What really intimidates me at the moment is how shallow and stupid I am in comparison to some of my friends and colleagues who recently graduated.  I've been reading their dissertations, and for the most part, they make me feel like crap.  And the stupid part -- I know it's stupid to care about this -- is that the most intimidating aspect of their disses is the length: over 300 pages!  People, I have a little less than half of that right now.  It'll be a little longer once I add a bit, and who knows what the committee will say at the defense, but I honestly don't envision my dissertation ever topping 300 pages.  It seems -- or seemed, anyway -- unnecessary.  I'm a big fan of precise, efficient prose; I'm not the Ernest Hemingway of my department (I hope), but I'm well aware that precision is often a more effective writing tactic than an avalanche of prose that becomes repetitive and disorienting.  (Assuming you want readers to know what you're saying, anyway.  Obviously, an avalanche of bullshit is virtually a necessity if you're in government or administration of anything.) 
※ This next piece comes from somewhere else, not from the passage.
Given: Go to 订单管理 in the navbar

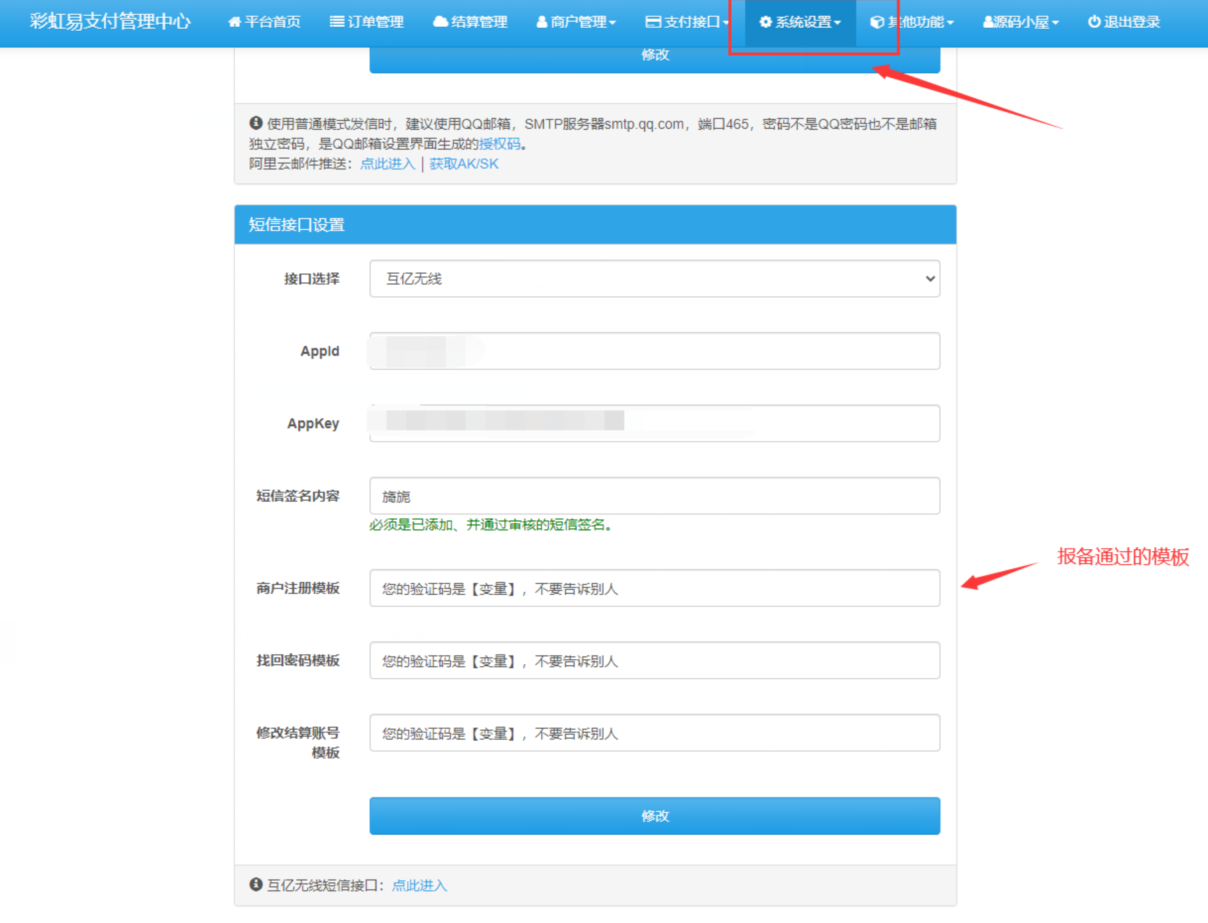Looking at the screenshot, I should (x=367, y=22).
And yet the length worries me.  Am I being too parsimonious in my theory discussions?  Am I ignoring some unwritten rule of diss style?  I suspect that a lot of dissertations, even very fine ones, are longer than necessary, just because it's so hard to shut up about certain background issues, and because people figure it's better to be give too much information than not enough.  And, looking at my friends' disses, that suspicion certainly bears out.  In fact, one of my committee members, who also sat on two of these other diss committees, begged me in uncommonly frank language not to do the same thing.  While discussing my plan for the posited five-chapter diss, I asked if zi expected 60 pages or so per chapter, since that would generate the apparently magic number of 300.  Zi looked horrified, and responded, "You can't write 60 pages per chapter, it's criminal!  You can't do that yourself!  You can't do that to us!  They should only be 35 pages, max!"  Doesn't get much more direct than that.

What strikes me is that three particular friends' disses have all gone over 300, despite drastically different circumstances in their research and writing processes.  One of them spent a comparatively huge amount of time doing research, taking hir time, underwritten by a staggering number of research grants.  (Oh, to have hir CV for mine own!)  Another spent an average amount of research time, per se, but had a good bit of background research accumulated along the way; hir material was also the sort that did not lend itself readily to brief summations.  And the third...well, poor thing, zi had an interesting idea that perhaps should not have been built into a research prospectus, which meant that zi could never secure funding, which meant that hir research time was dreadfully short, and so zi likely felt pressured to bulk up descriptions of every single iota of data in order to compensate for the plainly insufficient quantity.  And every one of them somehow generated over 300 pages of text.  WTF? 

What on earth is going on here?  The one with all the fancy research grants didn't go to DOU, but the others are from my department, and we all share many of the same committee members.  Am I the only one who ever thought to ask how long the fucking thing should be?  Have the faculty become frightened of wading through so much text in a year when so many students are expected to graduate?  Do I seem like such an underachiever that my prof sees reason only to request the league minimum?

I guess it boils down to one of those questions I've been asking myself since childhood: Am I crazy, or is everyone else crazy?